→ Short task
Copy out exactly the items between the lines holding "You are a GUI" and "[x=40, y=240]", inclusive.

→ Some records
--

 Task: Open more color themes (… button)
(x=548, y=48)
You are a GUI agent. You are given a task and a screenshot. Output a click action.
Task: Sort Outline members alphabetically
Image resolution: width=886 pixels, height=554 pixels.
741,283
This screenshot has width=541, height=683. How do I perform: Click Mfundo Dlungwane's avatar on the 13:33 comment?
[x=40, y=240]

--

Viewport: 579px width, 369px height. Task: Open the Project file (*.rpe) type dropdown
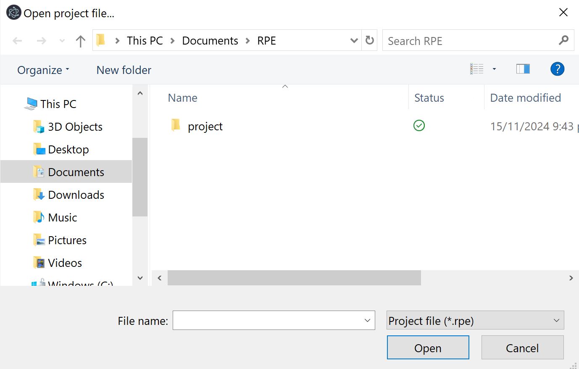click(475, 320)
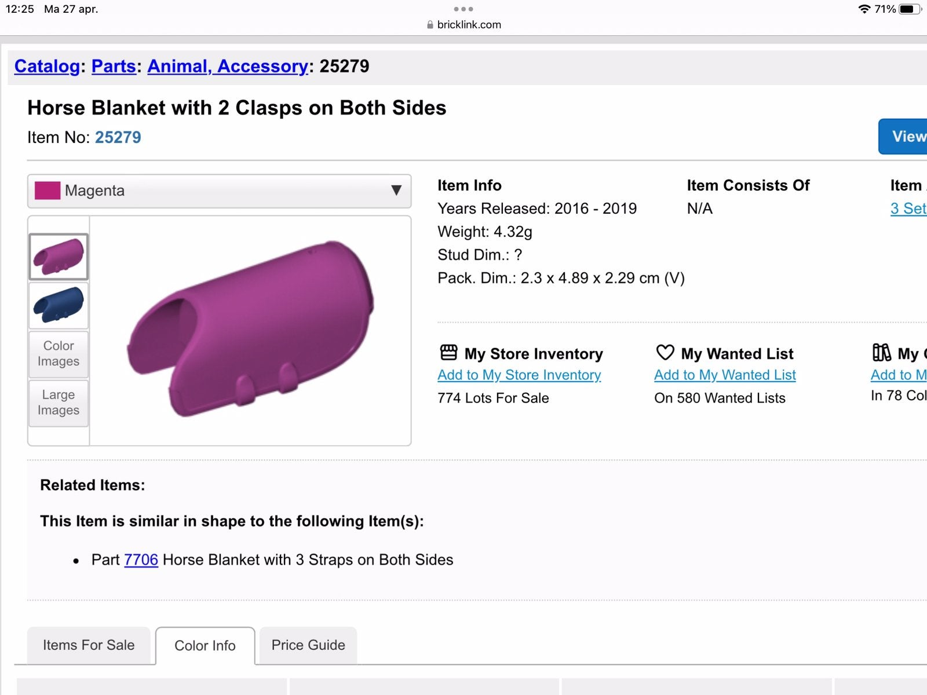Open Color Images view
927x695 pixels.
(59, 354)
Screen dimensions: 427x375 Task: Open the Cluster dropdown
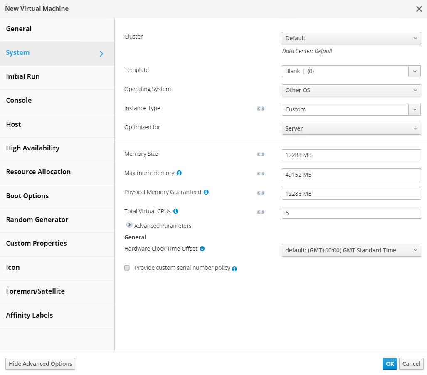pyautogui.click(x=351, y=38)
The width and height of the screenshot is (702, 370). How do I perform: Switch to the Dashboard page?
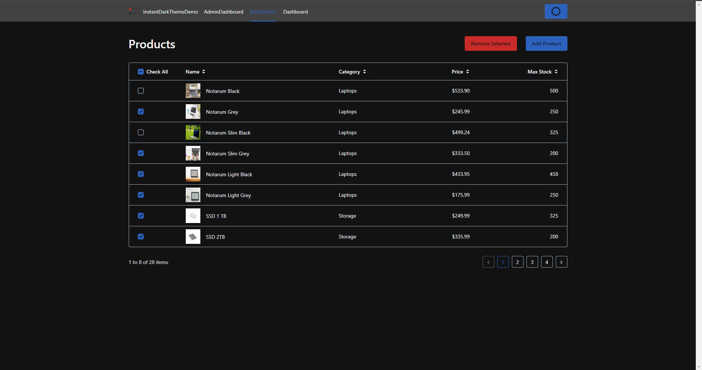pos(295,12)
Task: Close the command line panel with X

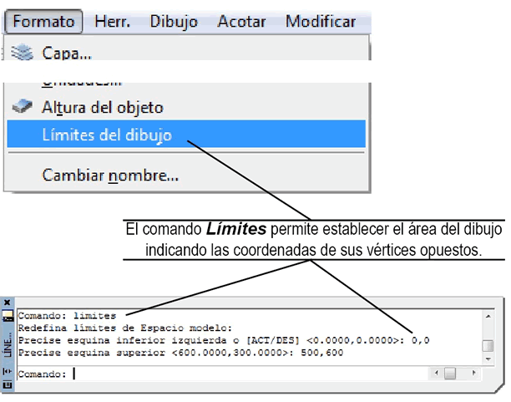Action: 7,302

--

→ Task output
You are a GUI agent. You are given a task and a screenshot. Output a click action.
Task: Sort Outline members alphabetically
Image resolution: width=886 pixels, height=554 pixels.
741,283
This screenshot has width=541, height=683. How do I perform: Click Mfundo Dlungwane's avatar on the 13:33 comment?
[x=40, y=240]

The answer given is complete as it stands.